The system was introduced in order to eliminate the bans on sales of "outside" vodka imposed by regional authorities. Under the new system of excise tax collection, regional budgets will receive revenue from both production and sales of vodka.

All of the country's legal distilleries without exception protested the new excise payment regulations, because the government had introduced them before it had had time to start producing the regional excise stamps and very few regions had excise warehouses.

By the end of summer, the Ministry of Taxation had issued permits for nearly 1000 excise warehouses and had just managed to start producing the special stamps. However, there were still not enough warehouses or tax inspectors, who controlled distribution.

The excise tax was not the only problem worrying market players. They were also concerned about the state company Rosspirtprom, which had been set up the year before and now controlled 130 distilleries.

At the beginning of the year, Rosspirtprom became involved in disputes with the management of companies that it owed but did not control. The directors resisted until midsummer, when annual meetings were held at all the companies and Rosspirtprom representatives took up seats on the boards of directors.

Rosspirtprom, or the "alcohol ministry as it is often called, is now faced with the equally difficult task of managing the vodka industry, which has caused a great deal of apprehension among producers.

Like the tobacco market, the alcohol market is also suffering from overproduction. In Soviet times, there were about 200 distilleries in Russia, and there were no vodka shortages. Now, according to the Ministry of Taxation, there are slightly more than 600 companies, not counting illegal producers. As a result, legal distilleries are operating at an average of 30% of capacity.

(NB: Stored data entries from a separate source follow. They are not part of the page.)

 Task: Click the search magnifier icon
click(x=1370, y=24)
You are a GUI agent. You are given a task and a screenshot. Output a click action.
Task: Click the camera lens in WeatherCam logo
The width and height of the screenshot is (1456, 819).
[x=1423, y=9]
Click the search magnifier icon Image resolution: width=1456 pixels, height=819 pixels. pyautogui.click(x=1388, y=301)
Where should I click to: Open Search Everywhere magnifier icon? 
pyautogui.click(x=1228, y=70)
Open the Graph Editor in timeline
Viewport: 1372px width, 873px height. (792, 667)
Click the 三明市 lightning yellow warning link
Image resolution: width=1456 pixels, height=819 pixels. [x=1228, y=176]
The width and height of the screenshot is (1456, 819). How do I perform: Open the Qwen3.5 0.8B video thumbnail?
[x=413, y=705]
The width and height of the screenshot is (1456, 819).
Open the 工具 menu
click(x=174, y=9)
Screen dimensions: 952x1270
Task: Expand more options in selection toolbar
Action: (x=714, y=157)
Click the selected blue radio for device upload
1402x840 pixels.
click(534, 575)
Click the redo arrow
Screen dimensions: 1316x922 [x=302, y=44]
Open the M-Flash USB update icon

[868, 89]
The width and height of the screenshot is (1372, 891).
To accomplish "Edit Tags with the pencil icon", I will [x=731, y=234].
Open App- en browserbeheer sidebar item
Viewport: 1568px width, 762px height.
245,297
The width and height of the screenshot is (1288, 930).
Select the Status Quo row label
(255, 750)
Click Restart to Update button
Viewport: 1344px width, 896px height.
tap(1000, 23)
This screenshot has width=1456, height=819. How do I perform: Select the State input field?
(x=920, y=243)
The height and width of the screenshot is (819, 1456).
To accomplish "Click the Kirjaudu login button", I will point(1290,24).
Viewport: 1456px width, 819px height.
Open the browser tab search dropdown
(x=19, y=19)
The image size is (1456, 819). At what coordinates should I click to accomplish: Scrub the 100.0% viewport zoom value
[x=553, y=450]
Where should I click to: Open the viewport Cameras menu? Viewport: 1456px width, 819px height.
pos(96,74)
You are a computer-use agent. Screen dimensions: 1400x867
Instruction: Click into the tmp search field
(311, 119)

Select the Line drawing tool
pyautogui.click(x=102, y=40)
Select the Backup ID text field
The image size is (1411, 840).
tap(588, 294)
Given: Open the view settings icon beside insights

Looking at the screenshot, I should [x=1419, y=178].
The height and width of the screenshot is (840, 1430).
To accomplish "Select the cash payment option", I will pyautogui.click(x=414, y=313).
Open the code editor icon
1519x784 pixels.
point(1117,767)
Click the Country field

Rosspirtprom is clearly not coping with illegal producers; however, it can free up the market for its own legal distilleries by eliminating direct competitors, and it has more than enough resources to do this.

First, with the agreement of the Ministry of Agriculture, Rosspirtprom is involved in issuing quotas on alcohol for all companies in the industry, which would give one operator a means of applying pressure on another. Although Rosspirtprom has so far not used this lever, the possibility cannot be ruled out. The management of Soyuzplodimport, a shareholder of the RVVK-SPI factory in Kaliningrad, has already contested the agreement in the Moscow Court of Arbitration.

There is also another means of applying pressure. Rosspirtprom's general director, Sergei Zivenko said in an interview that he had not ruled out the possibility of closing outdated and inefficient distilleries in Russia, but when asked if Rosspirtprom owned any of these distilleries, he firmly replied "No."